Be Wary of Thinking Like a FAI
I recently realized that, encouraged by LessWrong, I had been using a heuristic in my philosophical reasoning that I now think is suspect. I’m not accusing anybody else of falling into the same trap; I’m just recounting my own situation for the benefit of all.
I actually am not 100% sure that the heuristic is wrong. I hope that this discussion about it generalizes into a conversation about intuition and the relationship between FAI epistemology and our own epistemology.
The heuristic is this: If the ideal FAI would think a certain way, then I should think that way as well. At least in epistemic matters, I should strive to be like an ideal FAI.
Examples of the heuristic in use are:
--The ideal FAI wouldn’t care about its personal identity over time; it would have no problem copying itself and deleting the original as the need arose. So I should (a) not care about personal identity over time, even if it exists, and (b) stop believing that it exists.
--The ideal FAI wouldn’t care about its personal identity at a given time either; if it was proven that 99% of all observers with its total information set were in fact Boltzmann Brains, then it would continue to act as if it were not a Boltzmann Brain, since that’s what maximizes utility. So I should (a) act as if I’m not a BB even if I am one, and (b) stop thinking it is even a meaningful possibility.

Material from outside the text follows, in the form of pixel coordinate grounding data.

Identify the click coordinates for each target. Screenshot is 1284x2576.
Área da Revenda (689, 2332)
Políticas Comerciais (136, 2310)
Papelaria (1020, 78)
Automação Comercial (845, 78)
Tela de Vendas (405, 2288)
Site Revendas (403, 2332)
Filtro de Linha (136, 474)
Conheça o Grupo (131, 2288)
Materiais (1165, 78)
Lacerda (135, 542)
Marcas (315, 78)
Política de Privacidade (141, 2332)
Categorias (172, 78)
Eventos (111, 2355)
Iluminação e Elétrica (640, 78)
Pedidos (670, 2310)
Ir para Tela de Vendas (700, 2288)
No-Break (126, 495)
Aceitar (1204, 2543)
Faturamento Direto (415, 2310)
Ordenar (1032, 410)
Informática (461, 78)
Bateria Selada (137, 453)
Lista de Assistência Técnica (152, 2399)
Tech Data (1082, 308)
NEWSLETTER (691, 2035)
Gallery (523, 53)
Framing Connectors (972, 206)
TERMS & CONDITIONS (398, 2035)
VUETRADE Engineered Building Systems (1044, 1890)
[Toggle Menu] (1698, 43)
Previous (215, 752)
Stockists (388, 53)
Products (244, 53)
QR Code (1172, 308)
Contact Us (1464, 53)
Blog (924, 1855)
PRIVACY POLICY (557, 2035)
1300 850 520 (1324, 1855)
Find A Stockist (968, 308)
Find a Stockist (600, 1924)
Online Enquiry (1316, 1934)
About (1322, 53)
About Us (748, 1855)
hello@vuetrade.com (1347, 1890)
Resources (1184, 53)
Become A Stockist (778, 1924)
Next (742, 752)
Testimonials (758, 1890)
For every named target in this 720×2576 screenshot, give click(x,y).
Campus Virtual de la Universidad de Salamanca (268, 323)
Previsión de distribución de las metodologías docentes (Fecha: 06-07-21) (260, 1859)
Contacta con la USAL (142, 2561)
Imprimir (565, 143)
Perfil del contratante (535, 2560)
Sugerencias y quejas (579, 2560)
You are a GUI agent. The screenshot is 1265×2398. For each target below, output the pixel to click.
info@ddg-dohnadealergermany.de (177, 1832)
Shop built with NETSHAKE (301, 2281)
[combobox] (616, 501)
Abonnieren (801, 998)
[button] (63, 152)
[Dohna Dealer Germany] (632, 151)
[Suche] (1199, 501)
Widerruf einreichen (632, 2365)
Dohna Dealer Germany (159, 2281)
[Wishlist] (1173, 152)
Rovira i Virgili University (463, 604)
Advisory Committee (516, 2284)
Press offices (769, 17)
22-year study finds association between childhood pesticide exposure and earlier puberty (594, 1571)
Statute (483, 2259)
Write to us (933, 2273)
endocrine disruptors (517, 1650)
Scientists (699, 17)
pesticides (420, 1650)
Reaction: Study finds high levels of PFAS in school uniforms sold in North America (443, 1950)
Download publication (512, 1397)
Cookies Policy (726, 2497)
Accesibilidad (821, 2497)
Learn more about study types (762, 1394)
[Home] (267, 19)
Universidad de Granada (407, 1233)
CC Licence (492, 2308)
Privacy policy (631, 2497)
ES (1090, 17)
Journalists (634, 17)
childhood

--The ideal FAI would think that the specific architecture it is implemented on (brains, computers, nanomachines, giant look-up tables) is irrelevant except for practical reasons like resource efficiency. So, following its example, I should stop worrying about whether e.g. a simulated brain would be conscious.
--The ideal FAI would think that it was NOT a “unified subject of experience” or an “irreducible substance” or that it was experiencing “ineffable, irreducible quale,” because believing in those things would only distract it from understanding and improving its inner workings. Therefore, I should think that I, too, am nothing but a physical mechanism and/or an algorithm implemented somewhere but capable of being implemented elsewhere.
--The ideal FAI would use UDT/TDT/etc. Therefore I should too.
--The ideal FAI would ignore uncomputable possibilities. Therefore I should too.
...
Arguably, most if not all of the conclusions I drew in the above are actually correct. However, I think that the heuristic is questionable, for the following reasons:
(1) Sometimes what we think of as the ideal FAI isn’t actually ideal. Case in point: The final bullet above about uncomputable possibilities. We intuitively think that uncomputable possibilites ought to be countenanced, so rather than overriding our intuition when presented with an attractive theory of the ideal FAI (in this case AIXI) perhaps we should keep looking for an ideal that better matches our intuitions.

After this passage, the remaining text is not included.